James berjalan melewati tenda yang dibangun sementara untuk rehat. Beberapa prajurit duduk sambil berbincang atau makan. Lainnya ada yang tertidur di bawah pohon. Sementara ada juga yang sedang membersihkan pedang meski sebenarnya hal itu tak perlu dilakukan karena perjalanan mereka aman dari serangan. Tak ada yang berani menyerang pasukannya yang begitu banyak dan tangguh. Seorang perampok pun pasti akan berpikir dua kali sebelum menyerang mereka.

James berjalan hingga tiba di bawah pohon. Tempat kuda rehat untuk makan dan minum. Dan di sanalah Victoria. Ia melihat wanita itu sudah bertemu dengan kudanya. Victoria tampak bahagia. Ia sedang memeluk dan mengusap leher Black sambil berbicara dengan hewan berkaki empat itu.

James heran melihat tingkah Victoria yang mengajak bicara dengan Black. Untuk apa ia berbicara dengan kudanya. Hewan itu tak mungkin mengerti. Ia terus memandangi Victoria. Wanita itu berbicara seraya tersenyum. Rona bahagia terlihat jelas di wajah putih halusnya. Membuat terlihat cantik mempesona. James sangat ingin dan berharap rona itu pun ada saat bersamanya.

Tapi mereka sangat jarang menghabiskan waktu sejak rencana kepulangan ini. James sibuk dengan tanggung jawabnya. Ia baru kembali ke ruang tidur di larut malam dan Victoria pasti sudah tidur. Jujur, James merindukan istrinya. Ia ingin memeluk dan menciumnya lagi.




"Oh Black, aku sangat senang bisa memelukmu lagi....kukira kita tak akan bisa bertemu lagi...." gumam Victoria memeluk leher Black. Mencium aroma khas kuda bercampur jerami.

Victoria mengangkat wajah dan menoleh pada Simon. "Terima kasih, Simon."

Simon tersenyum. "Berterimakasihlah pada James. Ia yang teringat pada kudamu."

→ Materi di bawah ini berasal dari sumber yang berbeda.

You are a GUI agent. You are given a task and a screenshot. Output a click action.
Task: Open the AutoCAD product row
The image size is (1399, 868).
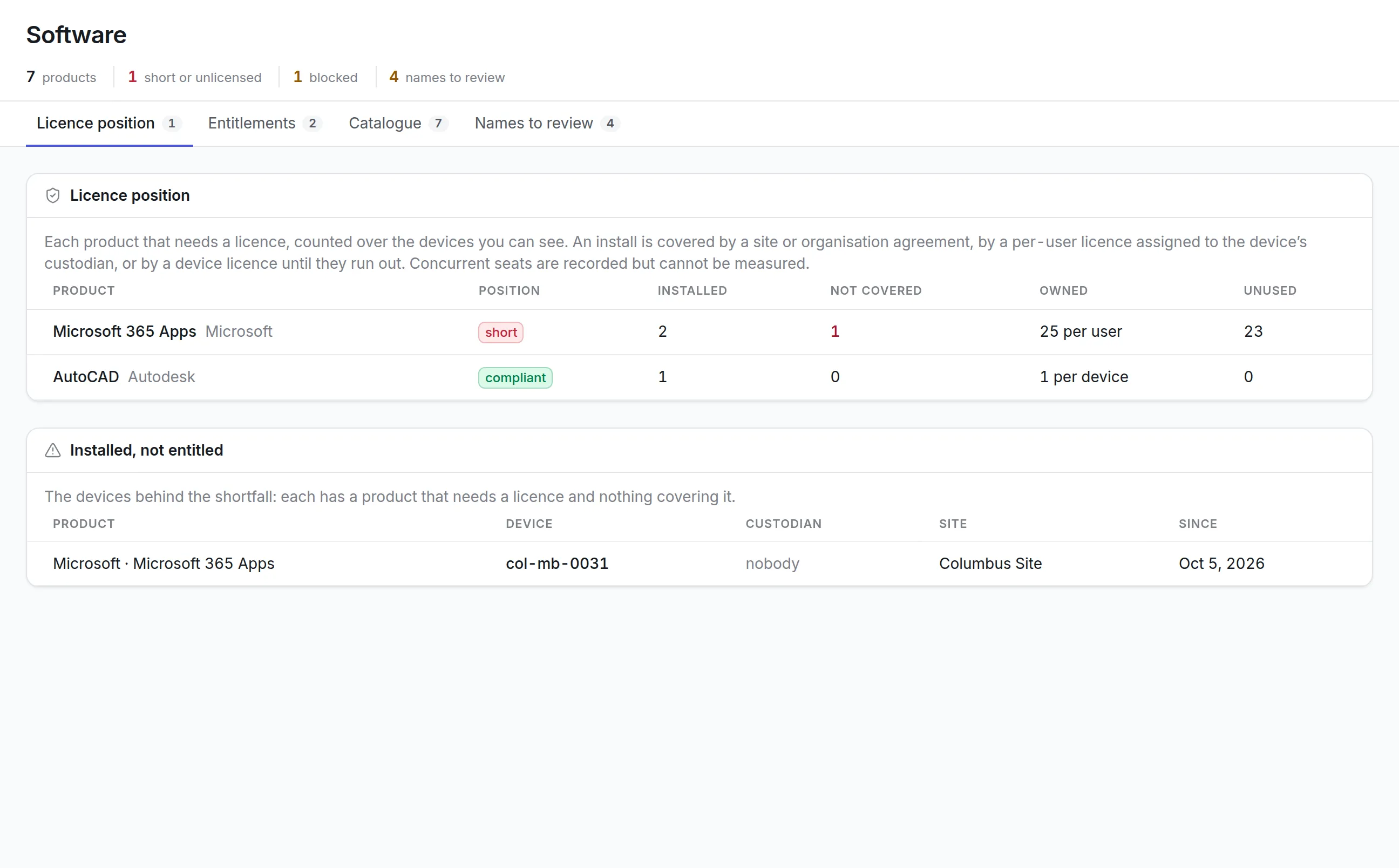(x=699, y=377)
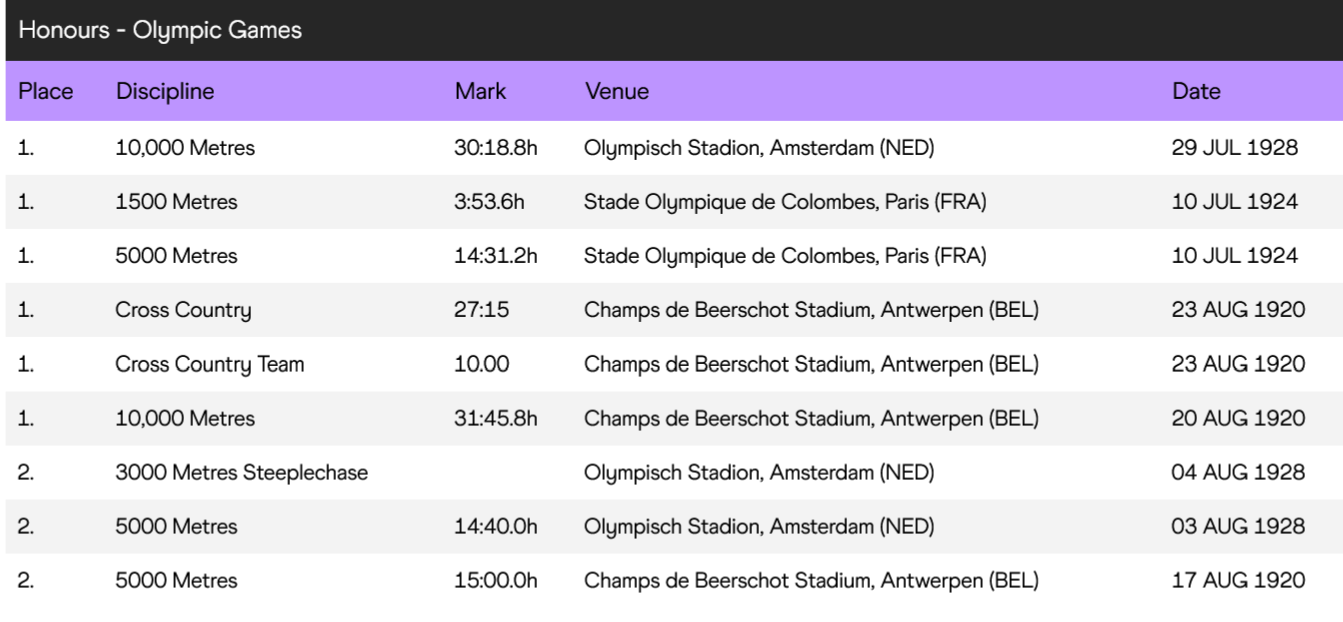
Task: Select the date 04 AUG 1928
Action: [x=1238, y=472]
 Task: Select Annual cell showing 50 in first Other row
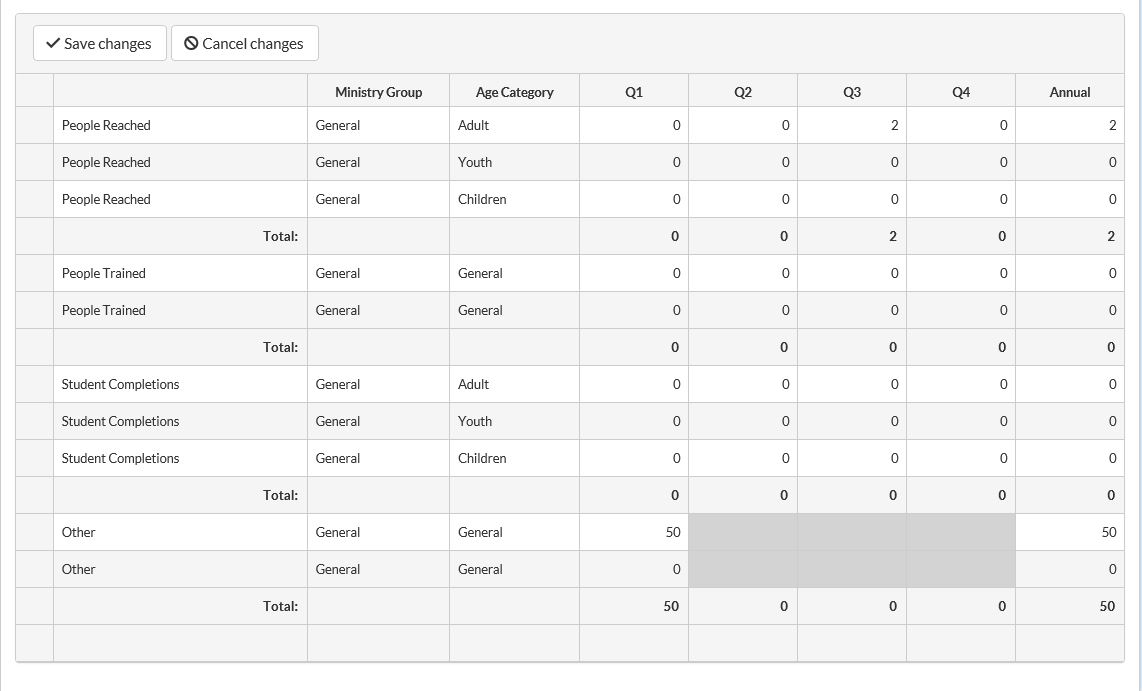pos(1069,532)
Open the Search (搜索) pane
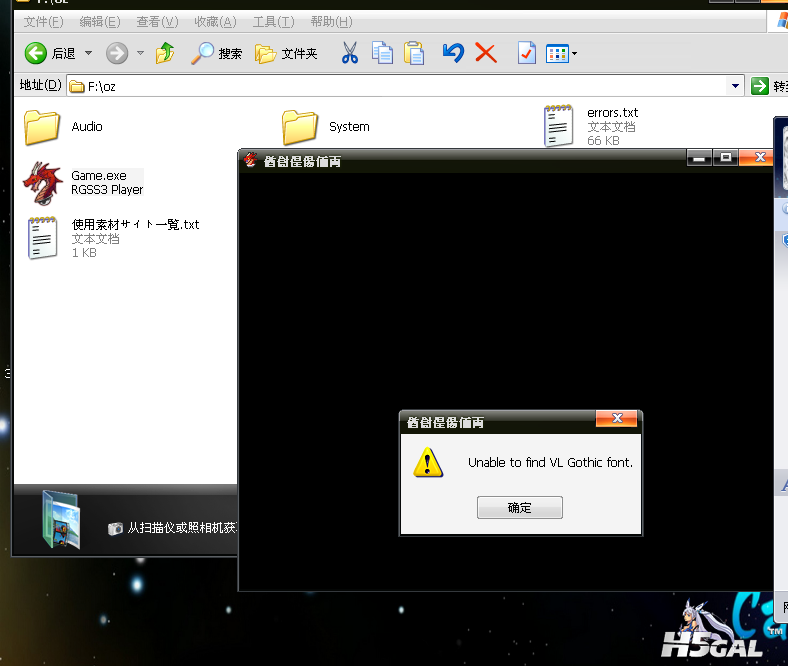The image size is (788, 666). 217,53
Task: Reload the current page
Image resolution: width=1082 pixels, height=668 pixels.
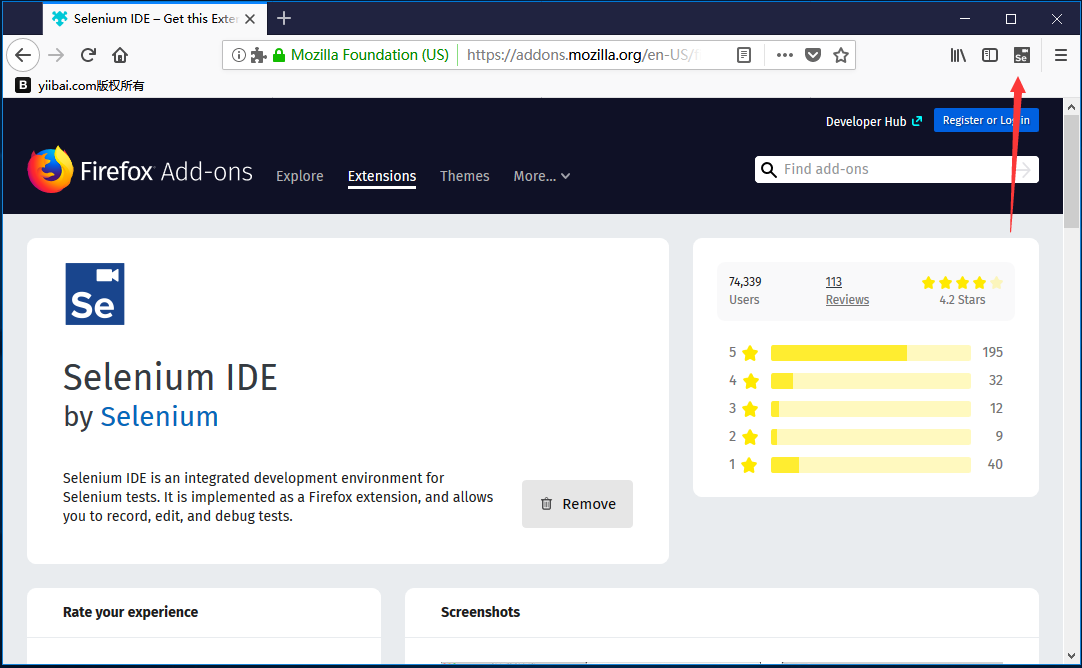Action: point(88,56)
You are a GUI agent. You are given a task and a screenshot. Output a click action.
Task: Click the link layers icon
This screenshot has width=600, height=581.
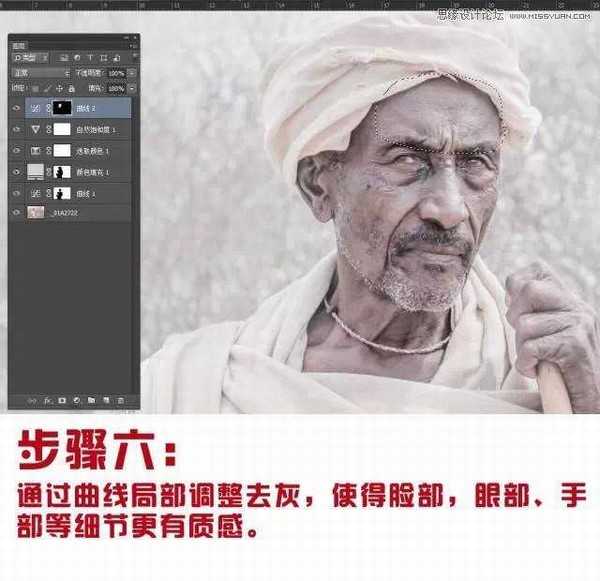tap(31, 399)
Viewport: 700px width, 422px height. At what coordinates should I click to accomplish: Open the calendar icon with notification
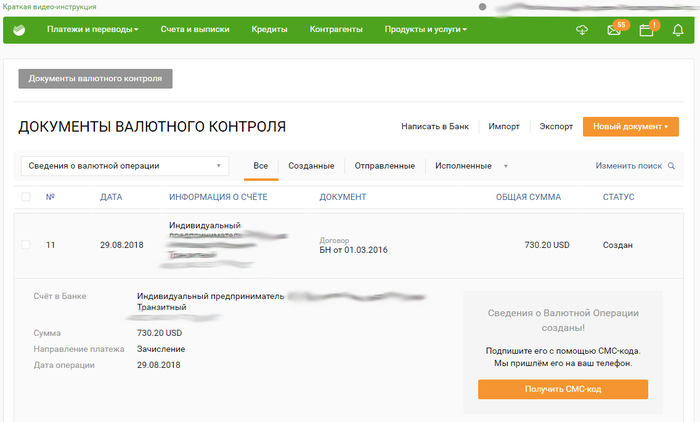coord(646,30)
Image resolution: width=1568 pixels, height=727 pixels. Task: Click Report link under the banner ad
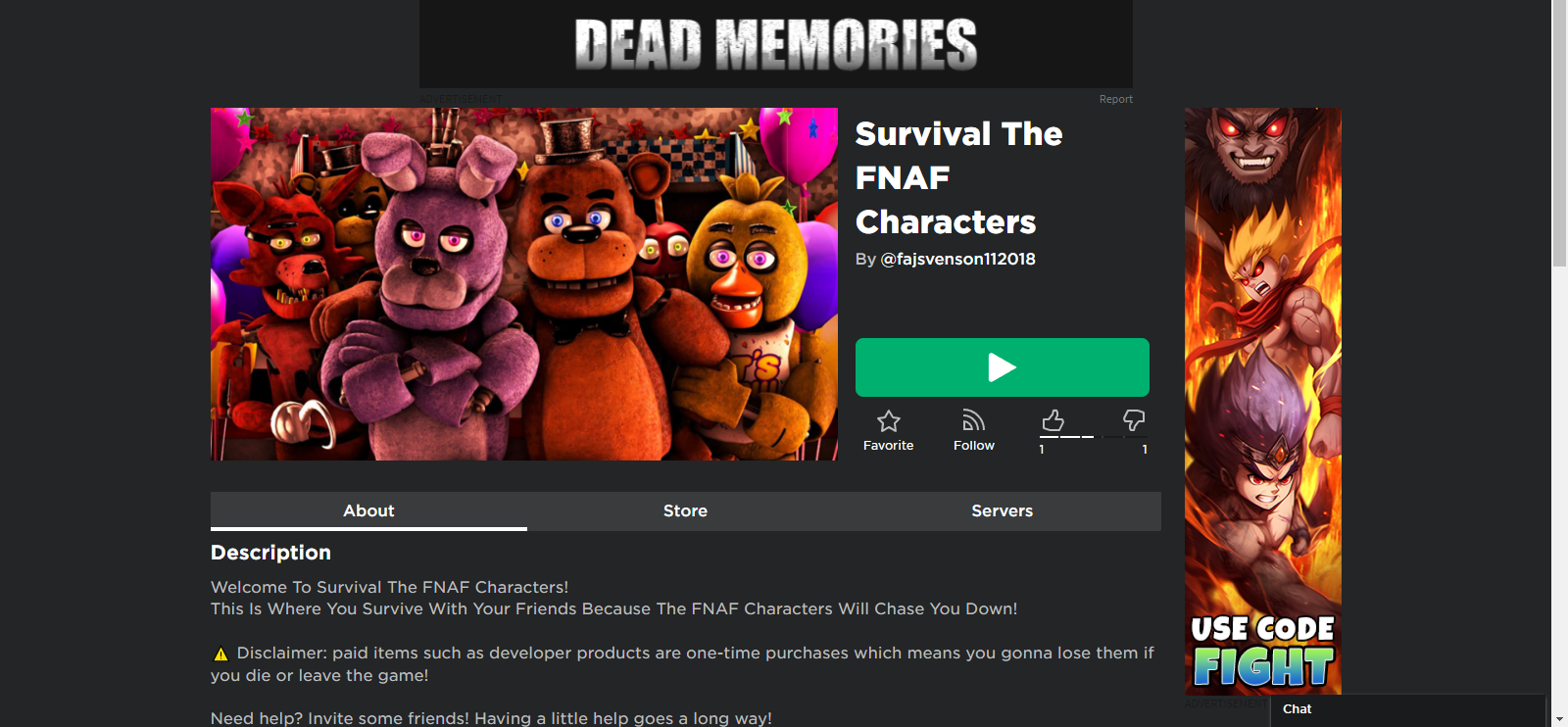(1115, 99)
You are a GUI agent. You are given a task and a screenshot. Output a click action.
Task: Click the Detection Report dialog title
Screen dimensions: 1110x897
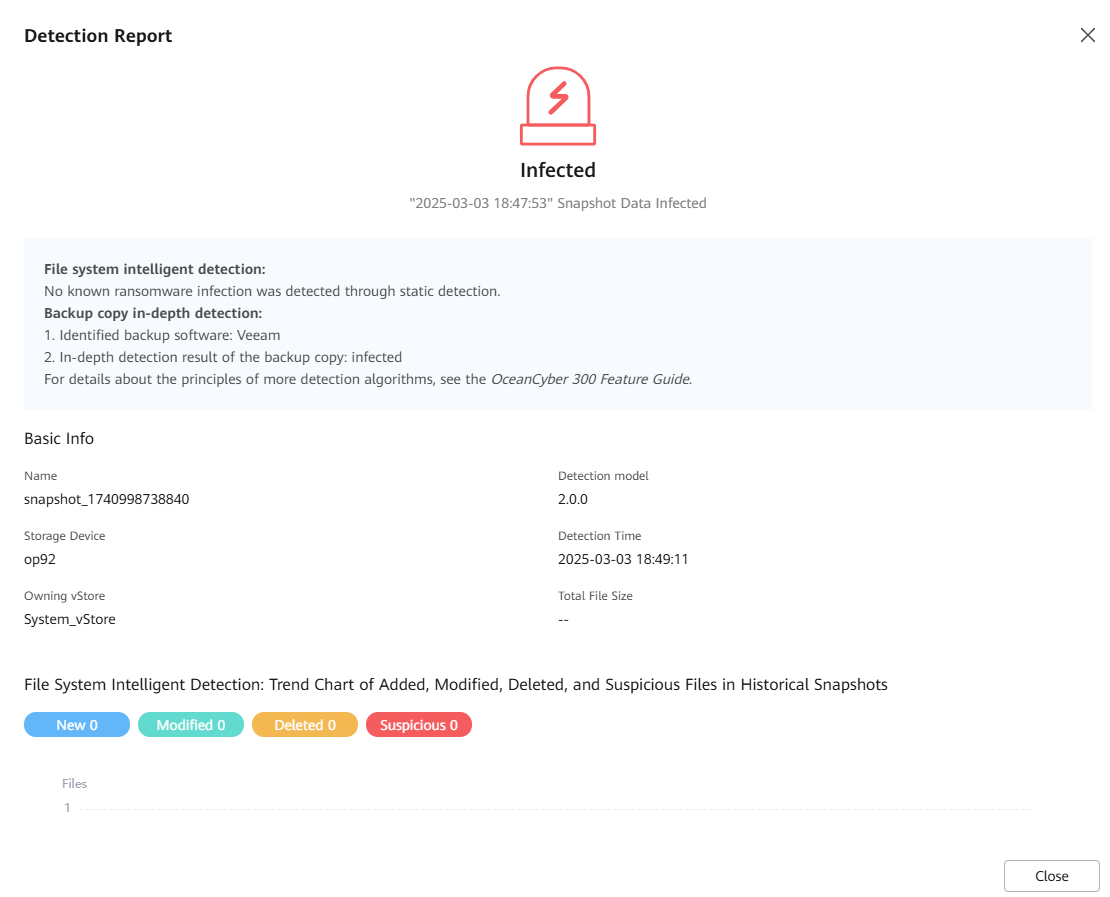(x=98, y=36)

Victoria terdiam sambil masih mengusap Black. Ia masih tak percaya suaminya melakukan hal tersebut. Ia mengira James orang yang egois dan dingin, tak pernah memikirkan orang lain. Tapi ternyata James memiliki sisi baik dalam dirinya. James masih ingat dengan kudanya.

"Kau telah mengubahnya."gumam Simon.

"Apa?!"tanya Victoria tak mengerti.

"Kau telah mengubah kakakku."

Victoria tertawa kecil. "Bagaimana mungkin?! Aku tak melakukan apapun, Simon."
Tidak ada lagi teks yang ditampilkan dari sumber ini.